As casas de tijolo e alvenaria eram escassas, e uma parcela
significativa da população era obrigada a procurar moradia
em cortiços e favelas, enquanto um segmento reduzido vivia
em elegantes palacetes nas ruas de Botafogo e Laranjeiras.
Entre os dois extremos - cortiços e palacetes - uma classe
média emergente expandia a cidade para os subúrbios construindo
casas singelas. Esta nova classe social era formada por
pequenos assalariados, funcionários públicos, negociantes
bem-sucedidos, médicos e integrantes das milícias nas últimas
décadas do século XIX.
Os transportes urbanos praticamente não existiam, e os que
haviam ainda eram de tração animal - charretes ou carroças
puxadas por um ou dois cavalos, quando não por braços humanos.
Foi somente a partir de 1892 que alguns bondinhos, chamados
"elétricos" começam a circular na cidade, ligando o Flamengo
e o Largo da Carioca.
Embora a cidade cultivasse um lado "Belle Époque", de saraus,
costumes de influência européia e moda importada de Paris,
a imensa maioria da população defendia a sobrevivência nas
ruas. Vendia-se de tudo nas calçadas - leite, aves, frutas,
legumes, sorvetes, miudezas. A cidade poderia dar a impressão
de uma grande feira, e o comércio era, de fato, a atividade
que mais progredia na cidade. Na virada do século, a renda
da cidade provinha basicamente dos serviços públicos, do
movimento do porto e do comércio.
O crescimento desordenado da cidade (690 mil habitantes
na virada do século) e a inexistência de saneamento básico
formavam um solo fértil para o aparecimento de doenças.
E o Rio de Janeiro do tempo de Machado de Assis foi, antes
de tudo, perigosamente insalubre. A febre amarela, a varíola,
a cólera e a peste eram algumas das graves doenças que ameaçavam
a população, sobretudo nos meses do verão. Por isso, durante
os meses mais quentes, as famílias de maior poder aquisitivo
trocavam os perigos do Rio pelo ar mais saudável de Petrópolis,
elegante reduto dos cortesãos de Dom Pedro II.

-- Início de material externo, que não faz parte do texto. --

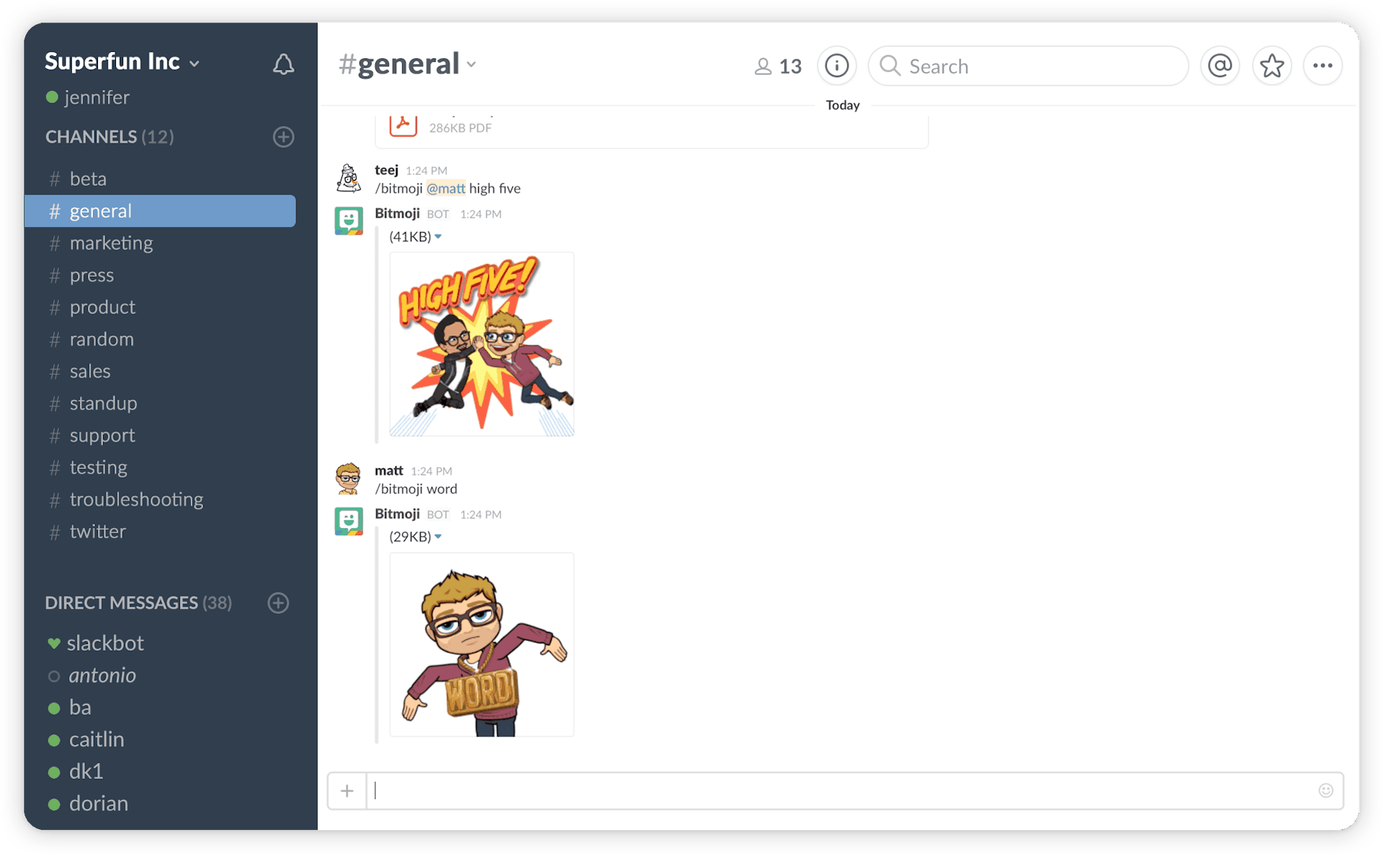
Task: Click the star favorites icon
Action: point(1274,66)
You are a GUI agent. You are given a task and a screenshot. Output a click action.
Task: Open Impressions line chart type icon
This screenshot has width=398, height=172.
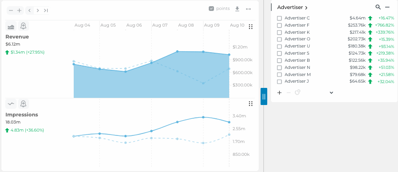coord(11,104)
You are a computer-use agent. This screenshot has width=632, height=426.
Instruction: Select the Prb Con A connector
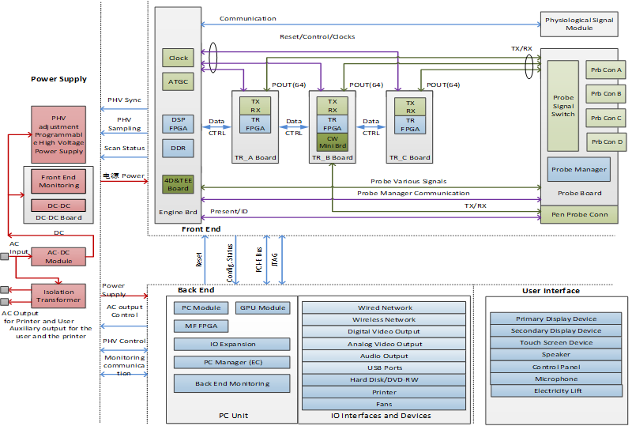click(606, 70)
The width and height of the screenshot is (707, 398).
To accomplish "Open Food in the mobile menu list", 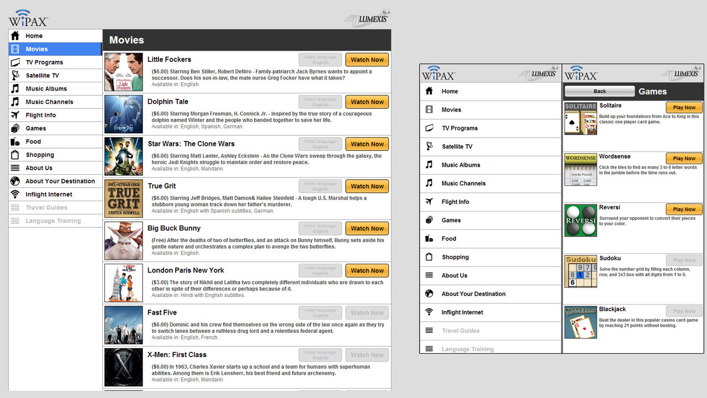I will [449, 239].
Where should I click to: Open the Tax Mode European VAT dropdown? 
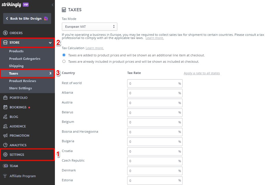89,27
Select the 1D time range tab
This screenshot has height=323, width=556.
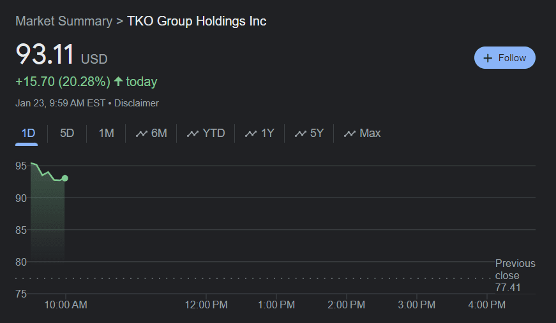28,133
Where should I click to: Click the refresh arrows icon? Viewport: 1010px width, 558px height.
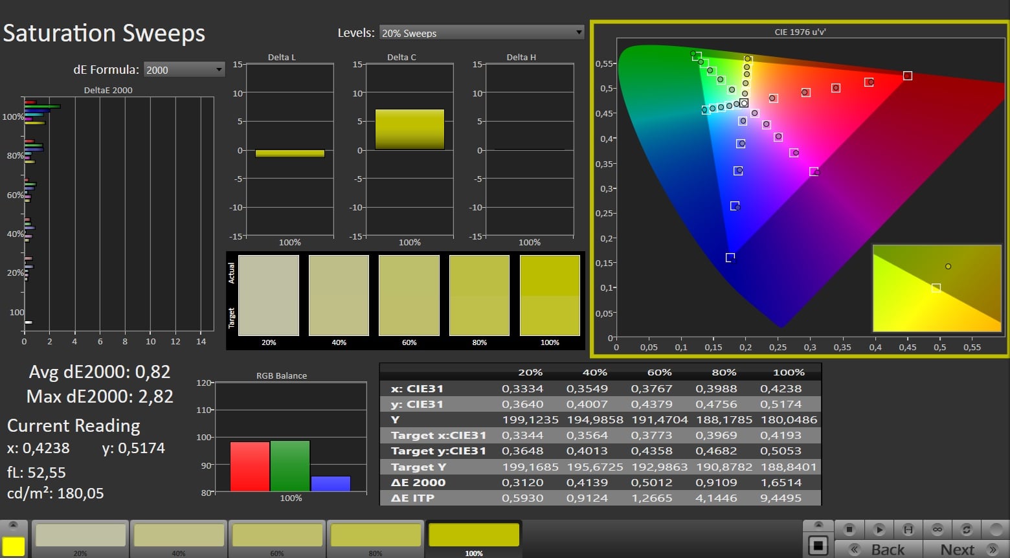tap(966, 530)
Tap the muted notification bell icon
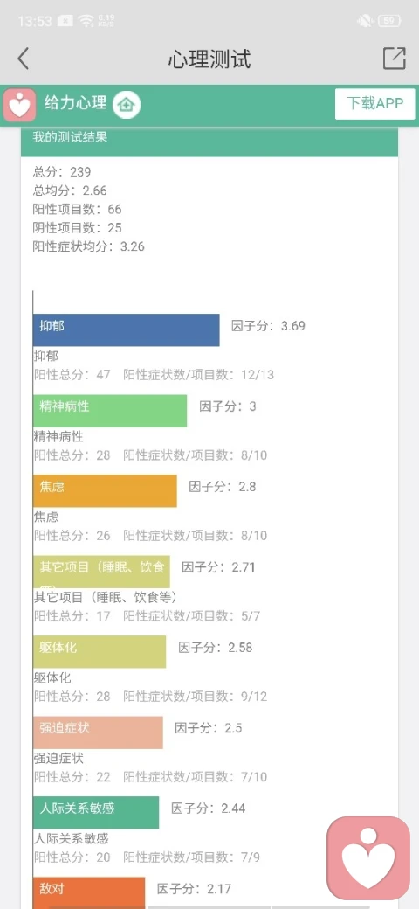This screenshot has width=419, height=909. point(365,22)
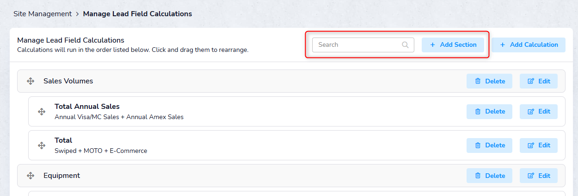
Task: Click the Manage Lead Field Calculations breadcrumb
Action: point(137,14)
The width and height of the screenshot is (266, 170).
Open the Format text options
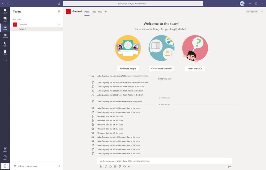(x=101, y=166)
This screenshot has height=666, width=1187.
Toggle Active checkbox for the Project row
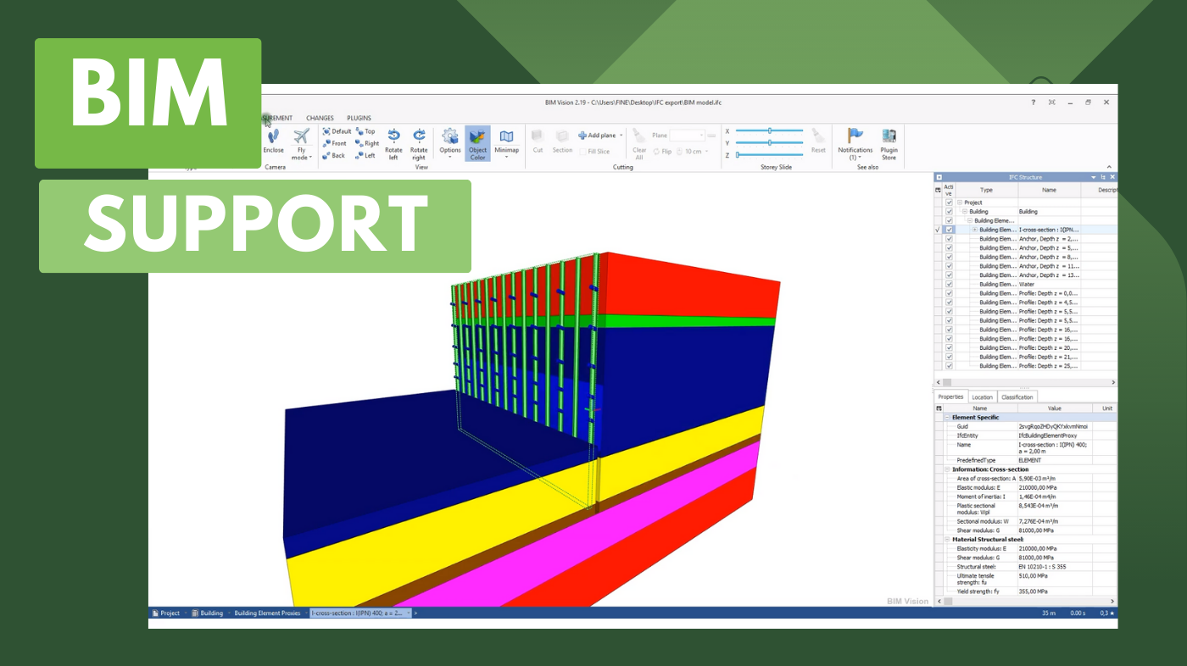[x=949, y=203]
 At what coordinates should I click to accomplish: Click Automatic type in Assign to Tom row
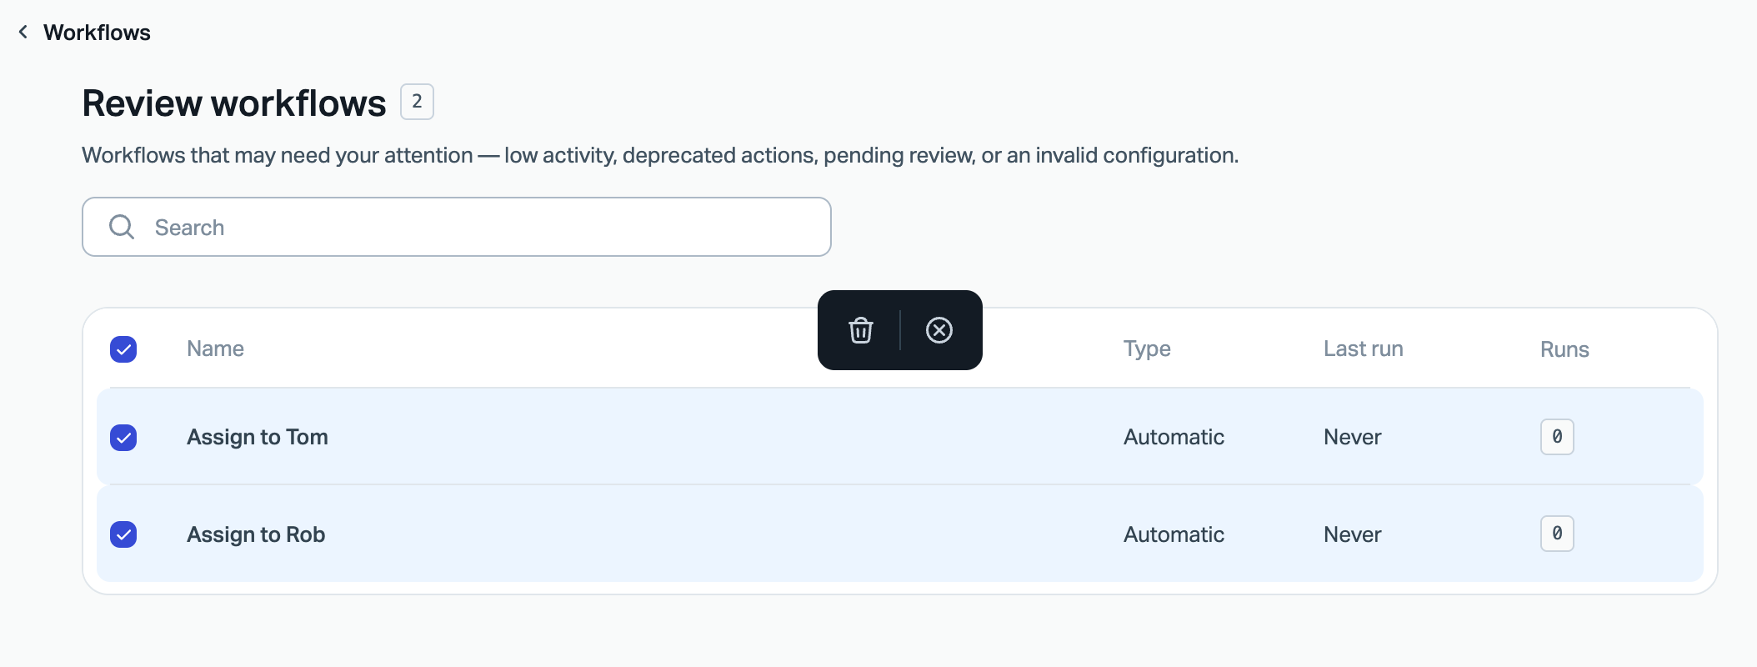[1174, 437]
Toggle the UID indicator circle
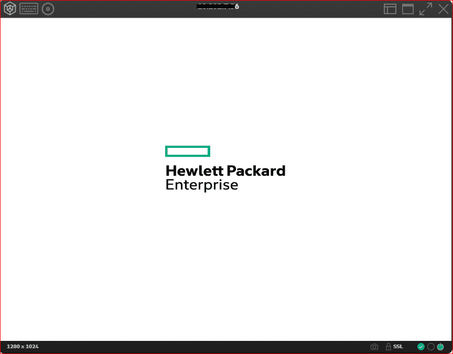453x354 pixels. (431, 347)
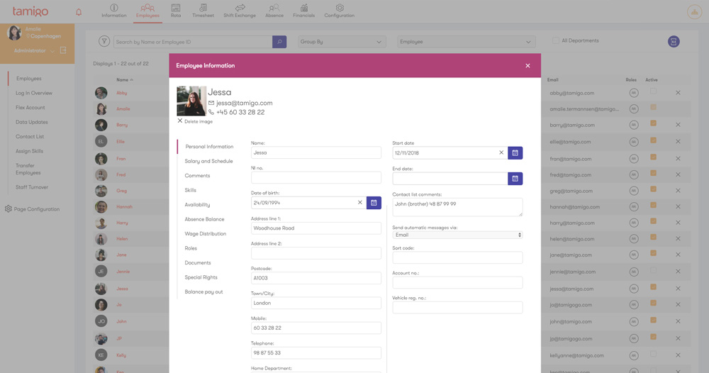Screen dimensions: 709x373
Task: Switch to Salary and Schedule tab
Action: click(208, 161)
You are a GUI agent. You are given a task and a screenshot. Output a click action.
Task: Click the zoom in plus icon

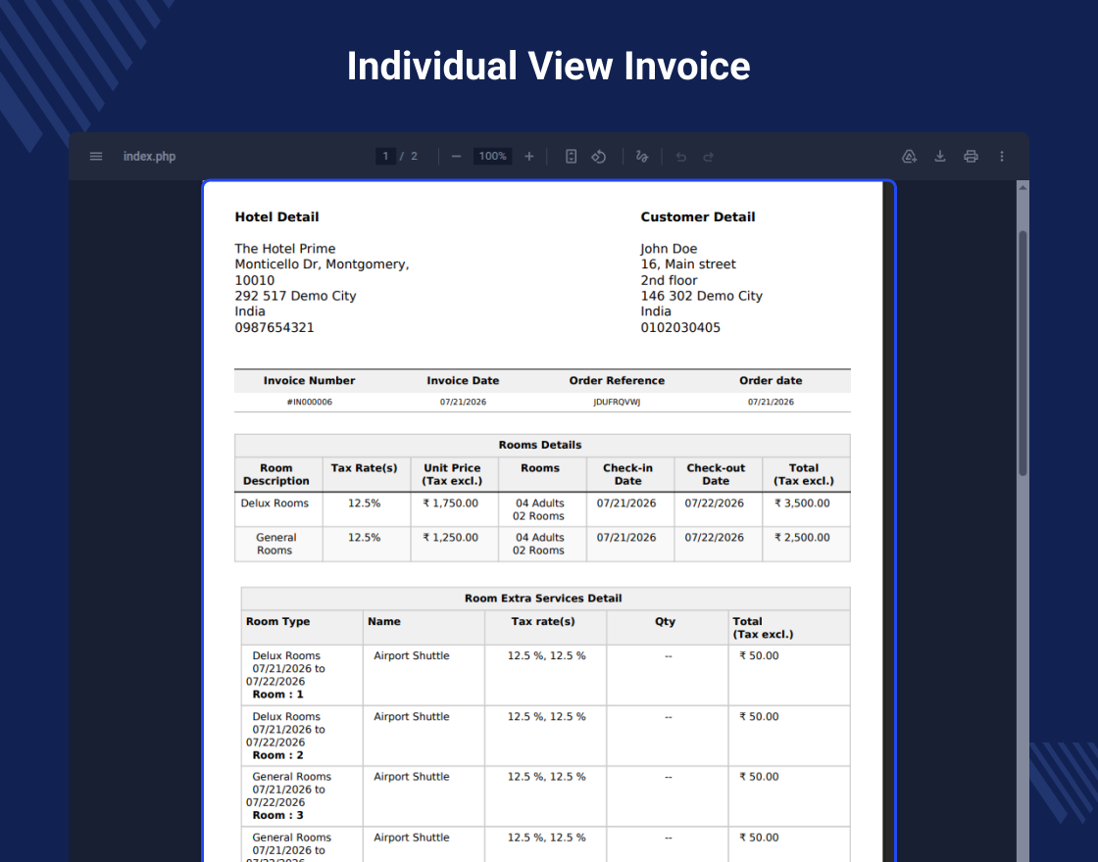point(529,156)
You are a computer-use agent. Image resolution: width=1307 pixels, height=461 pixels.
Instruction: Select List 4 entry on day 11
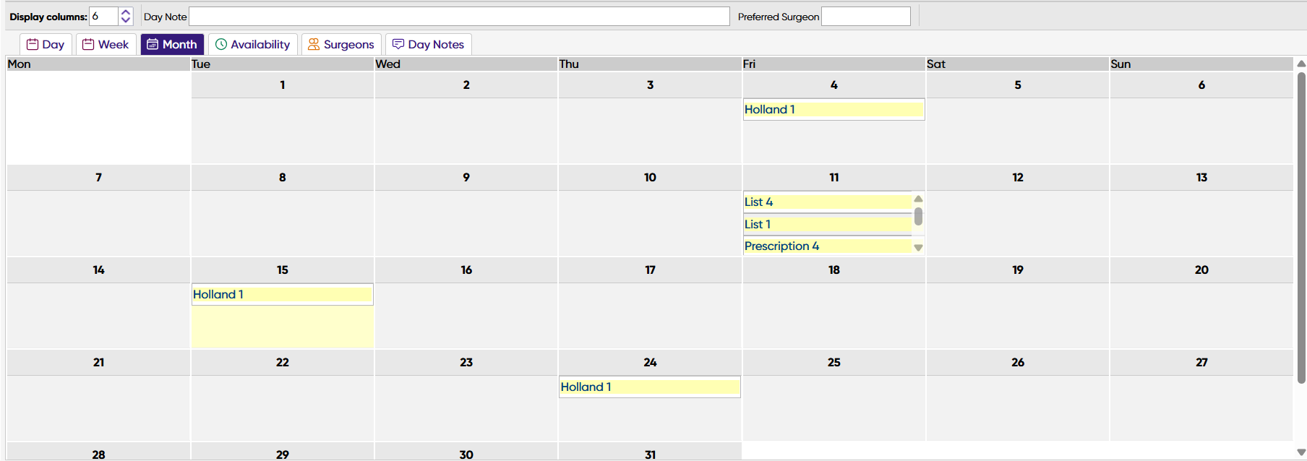[828, 202]
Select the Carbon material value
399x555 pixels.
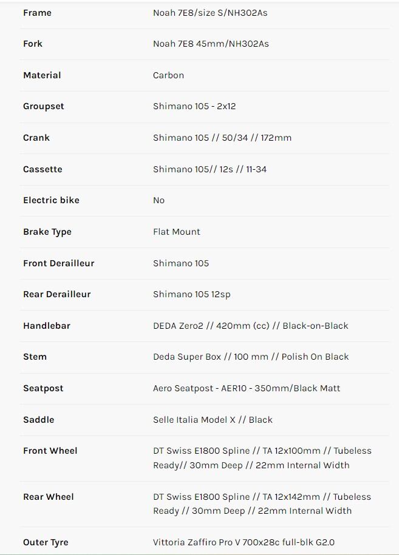pos(168,75)
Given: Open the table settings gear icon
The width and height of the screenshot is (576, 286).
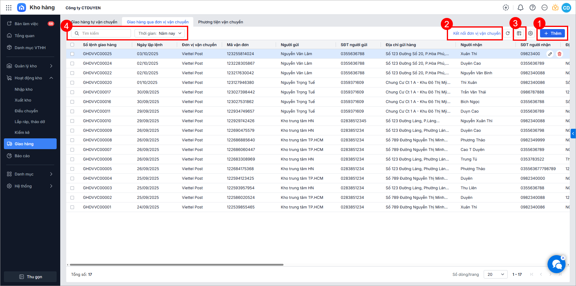Looking at the screenshot, I should 530,33.
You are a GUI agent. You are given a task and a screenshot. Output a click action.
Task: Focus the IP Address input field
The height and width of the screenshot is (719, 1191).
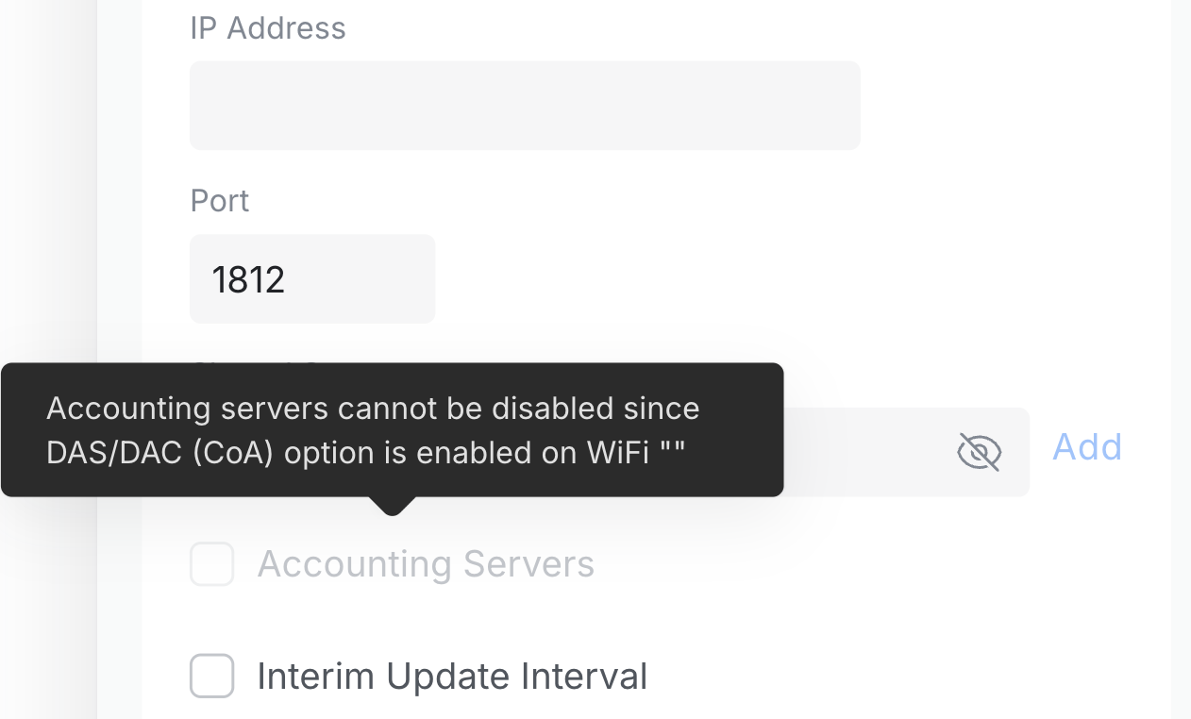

Na cidade de profundos contrastes sociais, a abolição da
escravatura em 1888 e o fim da monarquia estimulavam ímpetos
modernistas. Medidas sanitárias impostas pelo médico Oswaldo
Cruz no início do século e obras urbanísticas realizadas
pelo Prefeito Pereira Passos anunciavam uma nova era para
a capital da República. Nos poucos anos que antecederam
a morte de Machado de Assis, o Rio de Janeiro passou por
profundas transformações. "Era a transição da cidade malsã
para a "maravilhosa", definiu o escritor Pedro Calmon.